→ **How to complete this task**
Give each line of the records again exactly and omit every picture.

→ **Record excerpts**
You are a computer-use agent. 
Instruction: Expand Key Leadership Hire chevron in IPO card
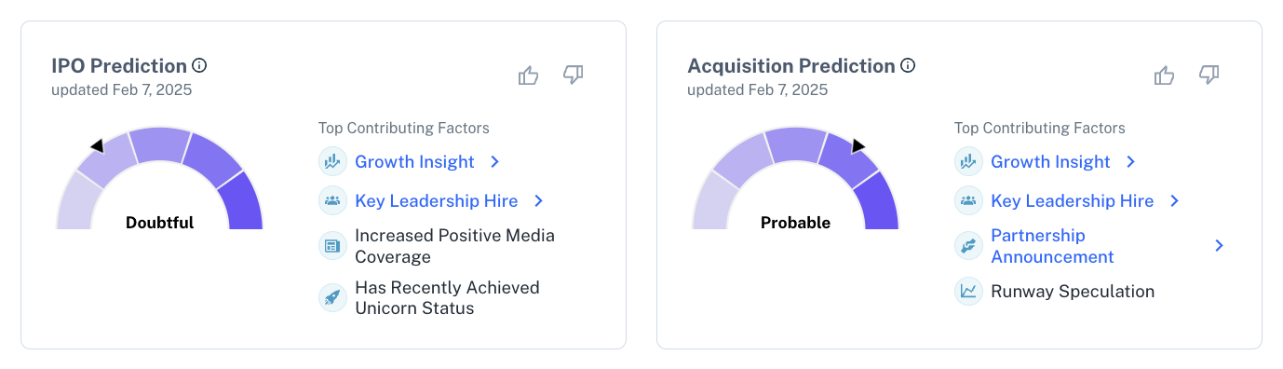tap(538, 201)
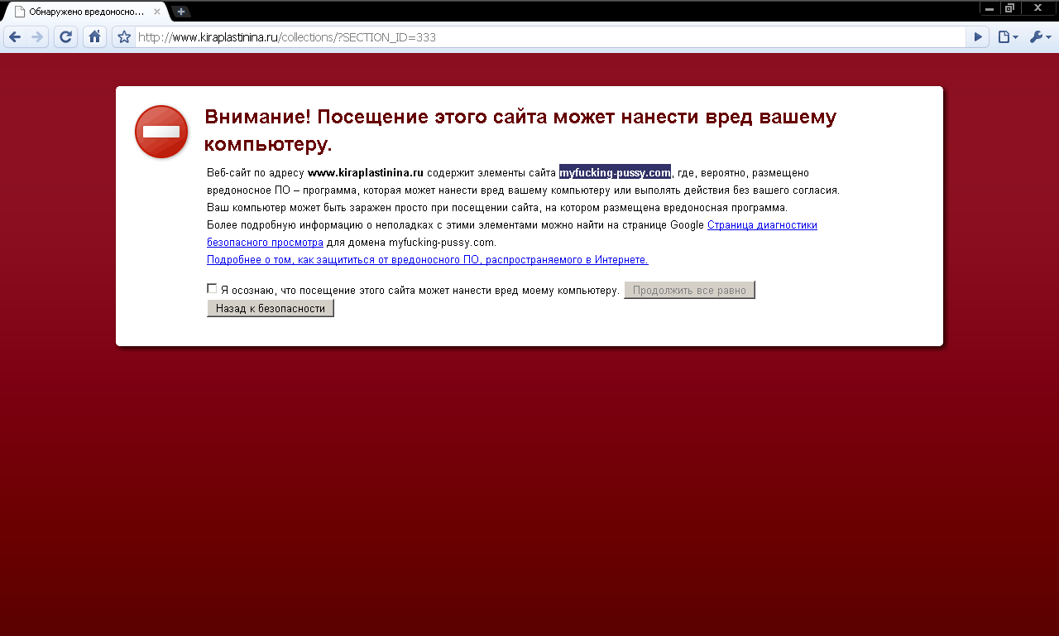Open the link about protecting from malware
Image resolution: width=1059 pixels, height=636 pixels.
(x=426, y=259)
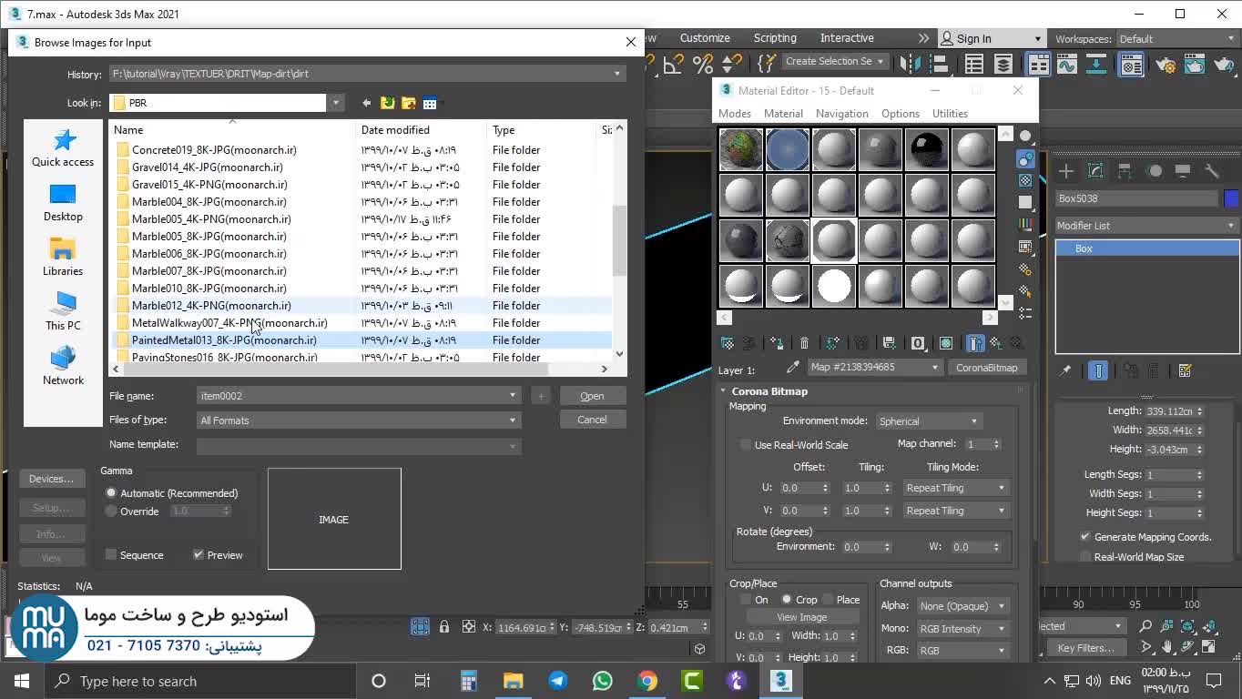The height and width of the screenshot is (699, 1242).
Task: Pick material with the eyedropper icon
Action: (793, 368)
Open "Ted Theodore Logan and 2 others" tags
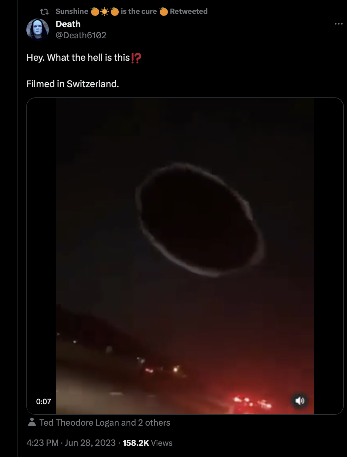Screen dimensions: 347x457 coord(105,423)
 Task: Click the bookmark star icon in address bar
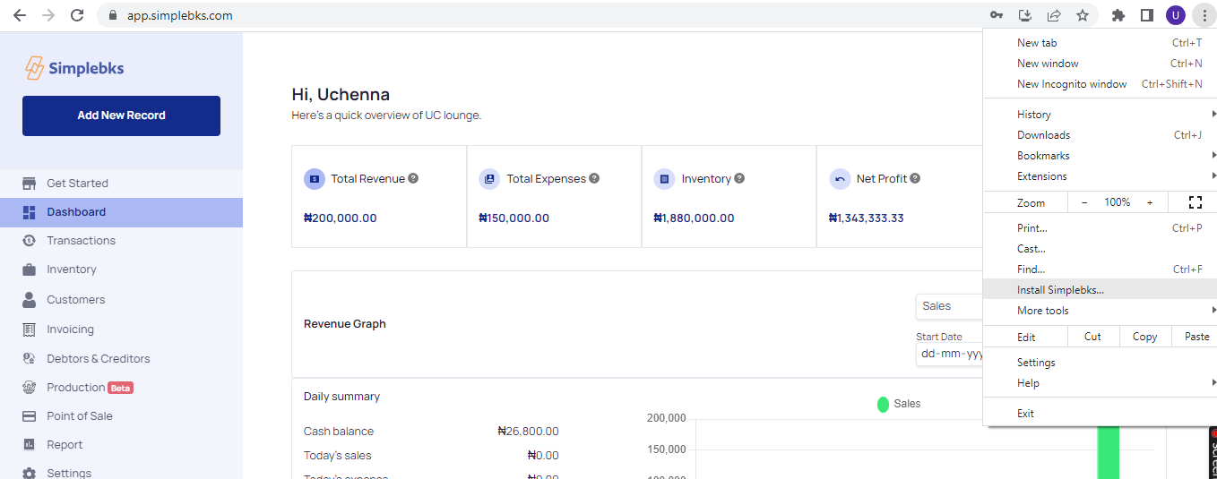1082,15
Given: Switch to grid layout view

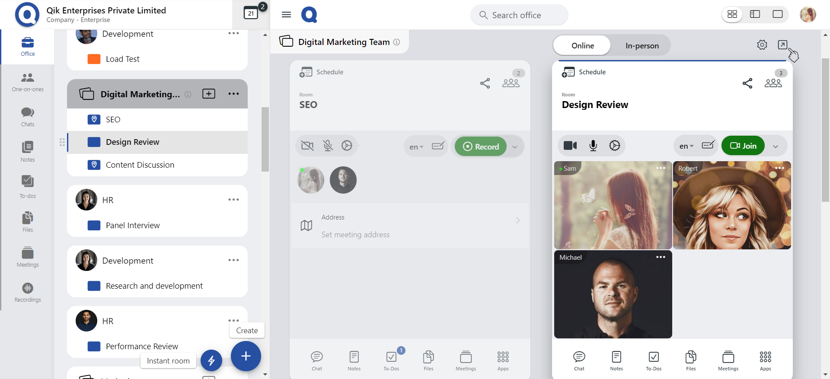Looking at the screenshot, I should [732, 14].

→ **Exercise answer**
You are a computer-use agent. 
Instruction: Expand Key Leadership Hire chevron in IPO card
tap(538, 201)
Open the link about protecting from malware
Image resolution: width=1059 pixels, height=636 pixels.
(x=426, y=259)
The height and width of the screenshot is (699, 1242).
Task: Pick material with the eyedropper icon
Action: (793, 368)
Open "Ted Theodore Logan and 2 others" tags
Screen dimensions: 347x457 coord(105,423)
 Task: Click the bookmark star icon in address bar
1082,15
Given: Switch to grid layout view

Looking at the screenshot, I should [732, 14].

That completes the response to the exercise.